====== Given records ======

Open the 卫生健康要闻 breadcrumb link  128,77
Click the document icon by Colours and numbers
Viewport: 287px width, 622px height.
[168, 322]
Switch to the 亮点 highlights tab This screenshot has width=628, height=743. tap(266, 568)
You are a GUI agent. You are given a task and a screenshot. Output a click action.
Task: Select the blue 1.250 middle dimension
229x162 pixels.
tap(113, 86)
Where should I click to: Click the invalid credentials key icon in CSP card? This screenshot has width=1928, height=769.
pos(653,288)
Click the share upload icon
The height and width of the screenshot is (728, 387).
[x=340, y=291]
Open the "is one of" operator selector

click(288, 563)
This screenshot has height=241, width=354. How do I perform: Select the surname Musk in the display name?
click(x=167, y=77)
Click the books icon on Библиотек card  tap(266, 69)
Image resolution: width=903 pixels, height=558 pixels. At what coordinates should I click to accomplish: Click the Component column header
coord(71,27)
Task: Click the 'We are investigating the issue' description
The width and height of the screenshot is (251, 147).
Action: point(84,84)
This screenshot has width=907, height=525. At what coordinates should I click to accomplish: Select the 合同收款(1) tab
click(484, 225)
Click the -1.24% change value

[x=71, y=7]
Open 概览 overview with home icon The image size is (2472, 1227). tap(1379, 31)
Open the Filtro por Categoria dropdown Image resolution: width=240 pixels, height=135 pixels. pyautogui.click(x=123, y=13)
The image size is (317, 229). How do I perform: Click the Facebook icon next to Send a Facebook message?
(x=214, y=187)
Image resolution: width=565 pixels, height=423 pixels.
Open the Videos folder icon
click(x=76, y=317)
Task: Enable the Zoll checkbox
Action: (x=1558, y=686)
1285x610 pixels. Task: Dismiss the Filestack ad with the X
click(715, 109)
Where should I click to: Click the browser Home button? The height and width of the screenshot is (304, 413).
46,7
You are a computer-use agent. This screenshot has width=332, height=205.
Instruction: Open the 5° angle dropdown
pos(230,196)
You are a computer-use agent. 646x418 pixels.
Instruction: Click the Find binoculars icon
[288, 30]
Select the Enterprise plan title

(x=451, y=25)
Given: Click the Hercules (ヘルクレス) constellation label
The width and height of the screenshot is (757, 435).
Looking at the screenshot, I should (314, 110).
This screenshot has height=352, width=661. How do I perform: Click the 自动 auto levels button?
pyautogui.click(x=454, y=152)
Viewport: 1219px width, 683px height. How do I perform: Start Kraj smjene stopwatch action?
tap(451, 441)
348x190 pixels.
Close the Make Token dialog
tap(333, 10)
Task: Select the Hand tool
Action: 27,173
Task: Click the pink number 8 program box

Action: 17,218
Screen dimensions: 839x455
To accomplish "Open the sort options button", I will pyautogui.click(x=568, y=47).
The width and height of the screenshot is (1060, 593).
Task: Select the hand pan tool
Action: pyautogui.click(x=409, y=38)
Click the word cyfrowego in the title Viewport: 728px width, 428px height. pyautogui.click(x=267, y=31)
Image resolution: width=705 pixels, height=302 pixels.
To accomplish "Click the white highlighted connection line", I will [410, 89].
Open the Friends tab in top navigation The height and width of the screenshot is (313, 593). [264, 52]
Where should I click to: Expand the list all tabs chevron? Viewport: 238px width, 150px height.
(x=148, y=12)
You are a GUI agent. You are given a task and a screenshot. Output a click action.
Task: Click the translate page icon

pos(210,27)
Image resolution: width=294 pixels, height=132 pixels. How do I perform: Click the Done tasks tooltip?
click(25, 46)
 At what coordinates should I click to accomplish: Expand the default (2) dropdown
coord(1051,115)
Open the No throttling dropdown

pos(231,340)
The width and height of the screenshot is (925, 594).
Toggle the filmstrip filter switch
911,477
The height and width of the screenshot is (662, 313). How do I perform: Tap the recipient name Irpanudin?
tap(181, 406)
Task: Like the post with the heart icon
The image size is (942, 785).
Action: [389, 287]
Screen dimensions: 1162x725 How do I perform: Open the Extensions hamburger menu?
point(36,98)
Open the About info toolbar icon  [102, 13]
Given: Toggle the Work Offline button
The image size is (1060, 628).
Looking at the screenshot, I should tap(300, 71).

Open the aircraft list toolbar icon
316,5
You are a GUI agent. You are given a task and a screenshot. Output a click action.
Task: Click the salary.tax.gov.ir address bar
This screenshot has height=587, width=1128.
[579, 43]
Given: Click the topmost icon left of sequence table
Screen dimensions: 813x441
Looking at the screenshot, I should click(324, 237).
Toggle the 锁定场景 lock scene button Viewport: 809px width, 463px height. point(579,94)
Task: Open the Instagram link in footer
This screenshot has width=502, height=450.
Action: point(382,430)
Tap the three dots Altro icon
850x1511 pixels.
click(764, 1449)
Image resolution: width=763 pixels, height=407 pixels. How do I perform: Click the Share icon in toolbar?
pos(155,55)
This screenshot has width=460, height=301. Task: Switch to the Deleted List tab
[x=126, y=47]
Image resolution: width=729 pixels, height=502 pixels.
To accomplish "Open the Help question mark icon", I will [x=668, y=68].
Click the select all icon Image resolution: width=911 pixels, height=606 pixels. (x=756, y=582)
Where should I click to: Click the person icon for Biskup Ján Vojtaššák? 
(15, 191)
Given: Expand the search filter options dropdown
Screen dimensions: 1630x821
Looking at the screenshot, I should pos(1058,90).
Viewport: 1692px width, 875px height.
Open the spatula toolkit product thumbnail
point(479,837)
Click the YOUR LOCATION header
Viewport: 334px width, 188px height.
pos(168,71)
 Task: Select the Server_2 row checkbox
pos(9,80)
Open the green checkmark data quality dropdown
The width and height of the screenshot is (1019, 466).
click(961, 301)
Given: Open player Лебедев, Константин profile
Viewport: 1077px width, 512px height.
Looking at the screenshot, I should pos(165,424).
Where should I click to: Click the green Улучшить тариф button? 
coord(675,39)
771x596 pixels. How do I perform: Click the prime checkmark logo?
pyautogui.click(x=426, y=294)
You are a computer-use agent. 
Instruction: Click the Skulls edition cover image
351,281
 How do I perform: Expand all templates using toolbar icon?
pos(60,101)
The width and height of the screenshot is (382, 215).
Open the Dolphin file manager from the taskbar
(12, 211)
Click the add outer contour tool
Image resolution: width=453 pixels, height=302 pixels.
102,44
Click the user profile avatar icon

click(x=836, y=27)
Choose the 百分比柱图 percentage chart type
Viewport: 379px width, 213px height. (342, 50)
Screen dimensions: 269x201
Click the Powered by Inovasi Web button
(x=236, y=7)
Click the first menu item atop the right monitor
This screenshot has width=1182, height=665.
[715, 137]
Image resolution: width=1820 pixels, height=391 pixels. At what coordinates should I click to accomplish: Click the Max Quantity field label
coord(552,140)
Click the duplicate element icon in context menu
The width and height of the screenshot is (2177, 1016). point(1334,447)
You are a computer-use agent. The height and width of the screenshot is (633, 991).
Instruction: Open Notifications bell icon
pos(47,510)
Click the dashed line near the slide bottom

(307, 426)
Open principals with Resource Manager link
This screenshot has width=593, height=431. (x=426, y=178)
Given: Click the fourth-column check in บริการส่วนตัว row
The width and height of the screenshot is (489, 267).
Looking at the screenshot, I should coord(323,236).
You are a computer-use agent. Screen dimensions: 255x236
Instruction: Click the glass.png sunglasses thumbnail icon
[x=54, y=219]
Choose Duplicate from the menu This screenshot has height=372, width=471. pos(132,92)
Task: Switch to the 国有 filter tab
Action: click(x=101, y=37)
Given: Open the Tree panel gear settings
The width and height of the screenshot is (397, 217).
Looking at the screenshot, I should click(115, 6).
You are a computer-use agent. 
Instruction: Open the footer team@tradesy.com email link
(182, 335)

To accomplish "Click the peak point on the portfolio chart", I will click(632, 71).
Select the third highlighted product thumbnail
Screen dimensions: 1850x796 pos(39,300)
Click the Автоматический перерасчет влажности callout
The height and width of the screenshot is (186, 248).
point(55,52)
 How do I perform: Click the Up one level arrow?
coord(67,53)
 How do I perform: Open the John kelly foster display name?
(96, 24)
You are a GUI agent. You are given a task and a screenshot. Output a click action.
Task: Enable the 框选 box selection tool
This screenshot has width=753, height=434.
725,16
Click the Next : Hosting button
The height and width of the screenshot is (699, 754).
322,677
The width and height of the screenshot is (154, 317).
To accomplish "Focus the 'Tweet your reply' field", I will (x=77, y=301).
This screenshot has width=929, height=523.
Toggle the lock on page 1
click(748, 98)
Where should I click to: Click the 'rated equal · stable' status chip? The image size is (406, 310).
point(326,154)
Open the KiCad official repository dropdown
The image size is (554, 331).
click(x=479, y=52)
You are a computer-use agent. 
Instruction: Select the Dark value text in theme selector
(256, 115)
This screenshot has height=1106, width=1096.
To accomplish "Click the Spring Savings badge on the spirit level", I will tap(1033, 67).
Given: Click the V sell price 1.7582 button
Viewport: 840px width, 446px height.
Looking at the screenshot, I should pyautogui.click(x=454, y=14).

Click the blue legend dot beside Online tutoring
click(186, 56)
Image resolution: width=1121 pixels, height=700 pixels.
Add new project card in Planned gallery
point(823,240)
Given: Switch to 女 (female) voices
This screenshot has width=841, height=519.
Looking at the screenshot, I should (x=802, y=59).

======

Of the lines above, extract only those from the line with "Image resolution: width=565" to the line with "Open the Friends", both included, exactly as written.

Solution below:
Image resolution: width=565 pixels, height=423 pixels.
Open the Videos folder icon
click(x=76, y=317)
Task: Enable the Zoll checkbox
Action: (x=1558, y=686)
1285x610 pixels. Task: Dismiss the Filestack ad with the X
click(715, 109)
Where should I click to: Click the browser Home button? The height and width of the screenshot is (304, 413).
46,7
You are a computer-use agent. This screenshot has width=332, height=205.
Instruction: Open the 5° angle dropdown
pos(230,196)
You are a computer-use agent. 646x418 pixels.
Instruction: Click the Find binoculars icon
[288, 30]
Select the Enterprise plan title

(x=451, y=25)
Given: Click the Hercules (ヘルクレス) constellation label
The width and height of the screenshot is (757, 435).
Looking at the screenshot, I should (314, 110).
This screenshot has height=352, width=661. How do I perform: Click the 自动 auto levels button?
pyautogui.click(x=454, y=152)
Viewport: 1219px width, 683px height. How do I perform: Start Kraj smjene stopwatch action?
tap(451, 441)
348x190 pixels.
Close the Make Token dialog
tap(333, 10)
Task: Select the Hand tool
Action: 27,173
Task: Click the pink number 8 program box

Action: 17,218
Screen dimensions: 839x455
To accomplish "Open the sort options button", I will pyautogui.click(x=568, y=47).
The width and height of the screenshot is (1060, 593).
Task: Select the hand pan tool
Action: pyautogui.click(x=409, y=38)
Click the word cyfrowego in the title Viewport: 728px width, 428px height. pyautogui.click(x=267, y=31)
Image resolution: width=705 pixels, height=302 pixels.
To accomplish "Click the white highlighted connection line", I will [410, 89].
Open the Friends tab in top navigation The height and width of the screenshot is (313, 593). [264, 52]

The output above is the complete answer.